Ainda assim, não posso deixar de citar alguns poemas impressionantes, pela forma e pelo conteúdo simultaneamente, como, por exemplo, o que se intitula "No Espelho" e que diz:
"Todos os dias encontro,
no silêncio do meu espelho,
um recado que não quero".
Ou como "Alegoria":
"Minha alma
é uma cadeira de balanço,
que vai parando, vai parando devagar".
Ou então como este "Reflexo":
"Espelho meu!
Não disfarces o homem que vai comigo.
Reflete
não o meu semblante,
mas a minha eternidade".
São poemas aparentemente simples, mas que escondem mensagens bastante profundas. Induzem à reflexão.
Mas as citações não param por aí. Não poderia deixar de mencionar, por exemplo, o poema intitulado "Aspiração":
"Vida! Como seria bom
fincar meus joelhos na terra
e contemplar-te
com os olhos do menino
que um dia fugiu de mim".
Ou este "Revelação":
"O que me assusta
é que este rosto que veio comigo
não é meu íntimo!".
Ou "Retrato":
"Meu pai foi fazendeiro.
No seu quintal de vinte palmos,
plantou roseiras, e dálias e lírios.
Cultivou orquídeas.
Criou galinhas, abelhas e cabras.
E colheu ovos,
leite e mel,
rosas e orquídeas.
E... colheu sonhos.
E colheu versos".
Quem quiser mais (e estou certo que todos os meus leitores querem), adquira "No Silêncio do Espelho". Creio que vocês encontrarão essa obra bela e já um tanto rara em algum bom sebo. Vale a pena o esforço, eu lhes asseguro.

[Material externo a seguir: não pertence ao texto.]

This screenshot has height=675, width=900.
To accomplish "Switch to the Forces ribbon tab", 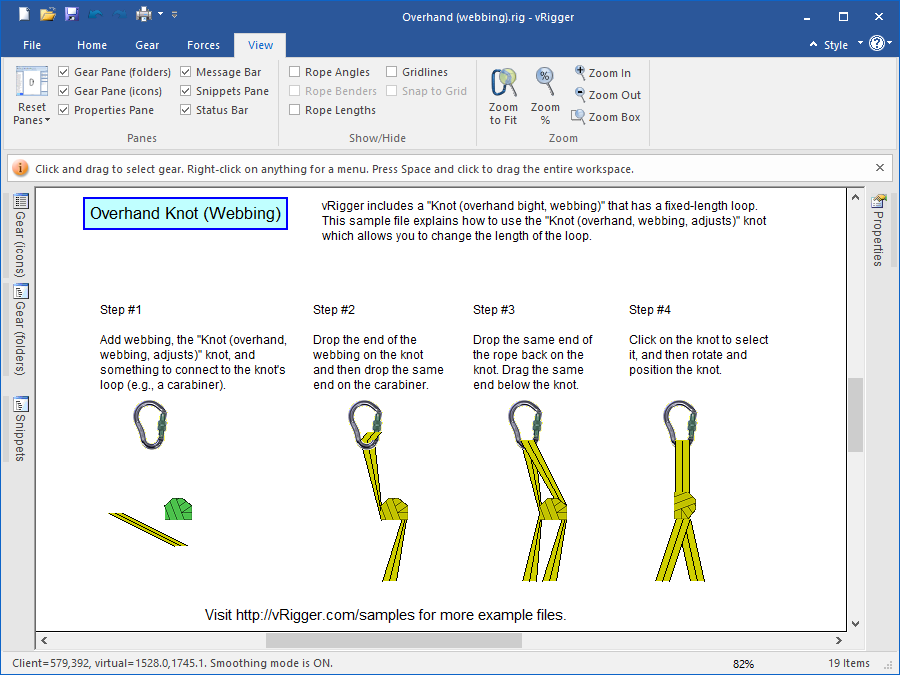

Trata-se de esplêndida coletânea de poemas, com a forma de "poetar" de Mauro Sampaio, classificada pelo consagrado escritor Hernani Donato como "harmoniosa sinergia entre forma e fundo. Há coração, espírito, ditando a sua poesia. E humanidade". E maestria, eu acrescentaria sem titubear. E talento! E vivência! E amor pelo próximo e pela vida! Pois, como acentua Marcello Rollemberg, "tudo cabe no fogo das paixões". Claro, desde que manuseado por um poeta com "P" maiúsculo, como foi, é e sempre será esse saudoso amigo e irmão.